*** Exercise inputs Section Begins ***

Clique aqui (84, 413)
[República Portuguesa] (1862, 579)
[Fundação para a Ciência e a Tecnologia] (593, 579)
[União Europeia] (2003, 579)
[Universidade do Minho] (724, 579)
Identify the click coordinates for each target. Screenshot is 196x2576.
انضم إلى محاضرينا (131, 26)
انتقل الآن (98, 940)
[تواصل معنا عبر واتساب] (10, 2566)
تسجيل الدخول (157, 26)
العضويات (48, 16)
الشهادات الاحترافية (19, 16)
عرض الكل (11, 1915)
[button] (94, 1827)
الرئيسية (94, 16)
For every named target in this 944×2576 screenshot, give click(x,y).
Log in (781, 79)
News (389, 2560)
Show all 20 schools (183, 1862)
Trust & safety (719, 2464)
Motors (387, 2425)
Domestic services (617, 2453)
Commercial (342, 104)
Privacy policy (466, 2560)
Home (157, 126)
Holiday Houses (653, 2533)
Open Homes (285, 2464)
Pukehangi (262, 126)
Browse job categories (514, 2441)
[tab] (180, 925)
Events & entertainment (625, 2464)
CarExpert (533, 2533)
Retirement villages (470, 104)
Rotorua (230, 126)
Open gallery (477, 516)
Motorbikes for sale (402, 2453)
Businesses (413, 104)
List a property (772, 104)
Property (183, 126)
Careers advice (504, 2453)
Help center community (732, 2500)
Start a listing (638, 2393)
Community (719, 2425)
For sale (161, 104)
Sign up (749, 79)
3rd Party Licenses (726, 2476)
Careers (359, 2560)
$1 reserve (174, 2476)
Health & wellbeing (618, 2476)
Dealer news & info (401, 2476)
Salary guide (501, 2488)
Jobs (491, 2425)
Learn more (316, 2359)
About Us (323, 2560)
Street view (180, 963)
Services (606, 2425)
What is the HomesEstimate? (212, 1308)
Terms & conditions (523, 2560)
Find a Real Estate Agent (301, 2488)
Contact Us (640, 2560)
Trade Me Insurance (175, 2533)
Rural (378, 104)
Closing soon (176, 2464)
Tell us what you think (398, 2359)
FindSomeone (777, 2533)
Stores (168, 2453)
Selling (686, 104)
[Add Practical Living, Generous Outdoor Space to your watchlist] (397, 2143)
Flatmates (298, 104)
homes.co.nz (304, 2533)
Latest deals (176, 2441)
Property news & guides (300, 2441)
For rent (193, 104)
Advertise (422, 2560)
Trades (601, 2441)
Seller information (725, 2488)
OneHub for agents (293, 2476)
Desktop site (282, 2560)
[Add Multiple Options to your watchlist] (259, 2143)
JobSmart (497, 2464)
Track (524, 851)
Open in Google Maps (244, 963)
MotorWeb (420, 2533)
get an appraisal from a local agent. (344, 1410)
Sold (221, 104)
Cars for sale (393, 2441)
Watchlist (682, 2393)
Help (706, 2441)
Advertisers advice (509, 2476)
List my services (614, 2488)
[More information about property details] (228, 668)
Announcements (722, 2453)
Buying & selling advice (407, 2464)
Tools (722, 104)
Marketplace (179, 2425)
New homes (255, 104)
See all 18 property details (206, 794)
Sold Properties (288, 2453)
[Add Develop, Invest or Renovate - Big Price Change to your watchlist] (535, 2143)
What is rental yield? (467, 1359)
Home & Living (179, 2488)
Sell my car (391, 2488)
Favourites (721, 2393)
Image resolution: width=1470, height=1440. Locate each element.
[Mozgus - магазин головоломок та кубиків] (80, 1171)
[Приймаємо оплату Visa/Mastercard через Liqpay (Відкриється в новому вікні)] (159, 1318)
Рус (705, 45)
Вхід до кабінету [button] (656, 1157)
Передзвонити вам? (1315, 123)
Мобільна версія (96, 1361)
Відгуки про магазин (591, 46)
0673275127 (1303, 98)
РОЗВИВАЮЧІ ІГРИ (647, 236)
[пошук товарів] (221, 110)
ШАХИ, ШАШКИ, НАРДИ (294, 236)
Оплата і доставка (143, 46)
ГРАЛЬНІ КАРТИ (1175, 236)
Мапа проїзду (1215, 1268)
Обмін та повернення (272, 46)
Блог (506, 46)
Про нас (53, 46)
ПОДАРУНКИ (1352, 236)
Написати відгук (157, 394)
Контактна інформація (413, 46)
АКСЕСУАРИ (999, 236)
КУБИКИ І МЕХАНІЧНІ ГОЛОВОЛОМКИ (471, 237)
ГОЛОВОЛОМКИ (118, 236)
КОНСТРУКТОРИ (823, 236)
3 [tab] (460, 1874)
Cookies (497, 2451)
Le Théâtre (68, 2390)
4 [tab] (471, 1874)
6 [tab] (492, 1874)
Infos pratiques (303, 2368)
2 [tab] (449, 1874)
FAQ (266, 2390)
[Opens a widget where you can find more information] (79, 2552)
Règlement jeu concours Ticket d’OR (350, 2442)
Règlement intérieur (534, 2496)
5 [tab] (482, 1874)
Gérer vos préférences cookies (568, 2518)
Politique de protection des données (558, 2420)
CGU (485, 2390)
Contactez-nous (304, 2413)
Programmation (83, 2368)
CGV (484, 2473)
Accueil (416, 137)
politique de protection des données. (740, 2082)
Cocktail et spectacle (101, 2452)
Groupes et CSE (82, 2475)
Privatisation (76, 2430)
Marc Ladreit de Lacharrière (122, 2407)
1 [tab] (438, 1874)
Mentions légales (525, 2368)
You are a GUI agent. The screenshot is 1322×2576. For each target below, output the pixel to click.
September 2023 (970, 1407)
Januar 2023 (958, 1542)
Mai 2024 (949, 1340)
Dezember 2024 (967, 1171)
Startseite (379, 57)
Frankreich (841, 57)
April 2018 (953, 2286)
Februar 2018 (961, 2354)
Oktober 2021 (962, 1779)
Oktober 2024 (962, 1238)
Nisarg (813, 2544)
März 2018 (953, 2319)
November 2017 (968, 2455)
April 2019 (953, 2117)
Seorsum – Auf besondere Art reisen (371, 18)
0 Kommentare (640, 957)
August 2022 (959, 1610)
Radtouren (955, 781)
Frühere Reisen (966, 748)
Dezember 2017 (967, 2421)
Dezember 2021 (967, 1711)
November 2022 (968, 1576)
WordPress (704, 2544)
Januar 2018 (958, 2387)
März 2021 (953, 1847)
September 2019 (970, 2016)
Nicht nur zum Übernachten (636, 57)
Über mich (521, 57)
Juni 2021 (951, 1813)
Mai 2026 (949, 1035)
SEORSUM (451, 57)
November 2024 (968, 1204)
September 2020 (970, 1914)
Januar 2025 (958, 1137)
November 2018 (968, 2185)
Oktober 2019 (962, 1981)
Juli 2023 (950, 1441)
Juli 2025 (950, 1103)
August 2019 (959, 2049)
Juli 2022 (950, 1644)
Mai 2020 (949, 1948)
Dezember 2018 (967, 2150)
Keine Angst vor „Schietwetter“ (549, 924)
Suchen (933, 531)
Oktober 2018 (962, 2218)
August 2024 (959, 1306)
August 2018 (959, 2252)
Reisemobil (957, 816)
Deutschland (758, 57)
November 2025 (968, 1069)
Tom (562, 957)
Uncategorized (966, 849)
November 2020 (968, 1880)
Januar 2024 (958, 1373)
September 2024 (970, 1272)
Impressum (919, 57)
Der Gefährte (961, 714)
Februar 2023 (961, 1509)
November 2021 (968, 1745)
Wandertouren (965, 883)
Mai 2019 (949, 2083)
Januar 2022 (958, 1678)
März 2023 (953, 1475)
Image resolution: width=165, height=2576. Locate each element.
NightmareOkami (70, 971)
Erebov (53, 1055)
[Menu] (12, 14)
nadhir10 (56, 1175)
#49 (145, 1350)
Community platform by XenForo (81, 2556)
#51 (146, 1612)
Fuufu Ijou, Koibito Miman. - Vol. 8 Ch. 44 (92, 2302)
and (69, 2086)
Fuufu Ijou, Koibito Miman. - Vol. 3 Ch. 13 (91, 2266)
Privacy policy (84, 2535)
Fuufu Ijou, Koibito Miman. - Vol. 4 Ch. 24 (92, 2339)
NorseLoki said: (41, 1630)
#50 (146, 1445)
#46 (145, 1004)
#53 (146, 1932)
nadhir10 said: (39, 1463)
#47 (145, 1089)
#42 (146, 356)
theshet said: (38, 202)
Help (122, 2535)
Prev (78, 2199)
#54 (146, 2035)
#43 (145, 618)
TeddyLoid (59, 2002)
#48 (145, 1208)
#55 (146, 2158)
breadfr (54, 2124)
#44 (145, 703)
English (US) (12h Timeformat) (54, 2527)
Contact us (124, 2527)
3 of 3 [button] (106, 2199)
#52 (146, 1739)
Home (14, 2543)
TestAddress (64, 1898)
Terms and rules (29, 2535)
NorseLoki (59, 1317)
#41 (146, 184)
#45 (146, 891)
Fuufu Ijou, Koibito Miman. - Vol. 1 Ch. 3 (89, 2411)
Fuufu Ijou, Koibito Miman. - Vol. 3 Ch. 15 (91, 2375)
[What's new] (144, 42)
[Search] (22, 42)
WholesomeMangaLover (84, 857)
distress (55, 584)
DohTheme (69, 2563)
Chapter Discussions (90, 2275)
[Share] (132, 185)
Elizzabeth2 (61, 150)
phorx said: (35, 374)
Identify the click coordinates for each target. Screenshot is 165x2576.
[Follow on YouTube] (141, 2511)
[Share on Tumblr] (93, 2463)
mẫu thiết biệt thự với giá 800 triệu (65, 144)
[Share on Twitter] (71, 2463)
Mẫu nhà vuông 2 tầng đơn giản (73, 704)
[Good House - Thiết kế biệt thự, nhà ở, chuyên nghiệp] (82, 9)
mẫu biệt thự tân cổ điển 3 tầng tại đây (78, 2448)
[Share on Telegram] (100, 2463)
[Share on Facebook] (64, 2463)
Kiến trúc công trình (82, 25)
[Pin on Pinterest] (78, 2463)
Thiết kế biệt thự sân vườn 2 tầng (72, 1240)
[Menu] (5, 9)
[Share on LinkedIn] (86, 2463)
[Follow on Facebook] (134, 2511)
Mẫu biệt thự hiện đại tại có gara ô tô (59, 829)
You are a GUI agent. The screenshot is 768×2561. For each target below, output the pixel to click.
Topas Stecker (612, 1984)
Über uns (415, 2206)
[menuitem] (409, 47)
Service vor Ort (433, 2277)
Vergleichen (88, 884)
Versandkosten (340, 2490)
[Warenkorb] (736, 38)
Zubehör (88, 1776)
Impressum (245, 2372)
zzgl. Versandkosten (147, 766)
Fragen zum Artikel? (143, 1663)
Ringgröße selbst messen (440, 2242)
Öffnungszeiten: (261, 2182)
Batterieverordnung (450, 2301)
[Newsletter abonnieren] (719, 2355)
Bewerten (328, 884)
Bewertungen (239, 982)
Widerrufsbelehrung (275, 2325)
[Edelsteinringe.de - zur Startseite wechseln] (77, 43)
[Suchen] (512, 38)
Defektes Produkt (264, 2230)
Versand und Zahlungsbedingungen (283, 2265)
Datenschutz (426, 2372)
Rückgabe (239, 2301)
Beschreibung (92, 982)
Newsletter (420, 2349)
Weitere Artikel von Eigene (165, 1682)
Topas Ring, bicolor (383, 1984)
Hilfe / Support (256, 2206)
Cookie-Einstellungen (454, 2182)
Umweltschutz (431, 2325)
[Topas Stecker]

*** Exercise inputs Section Ends ***

• [Assignment] In the records above, the line with "Image resolution: width=165, height=2576." marks the start and the line with "and (69, 2086)" marks the end; copy that stretch exactly, both lines included, and nothing else.

• [Task response]
Image resolution: width=165, height=2576. Locate each element.
NightmareOkami (70, 971)
Erebov (53, 1055)
[Menu] (12, 14)
nadhir10 (56, 1175)
#49 (145, 1350)
Community platform by XenForo (81, 2556)
#51 (146, 1612)
Fuufu Ijou, Koibito Miman. - Vol. 8 Ch. 44 (92, 2302)
and (69, 2086)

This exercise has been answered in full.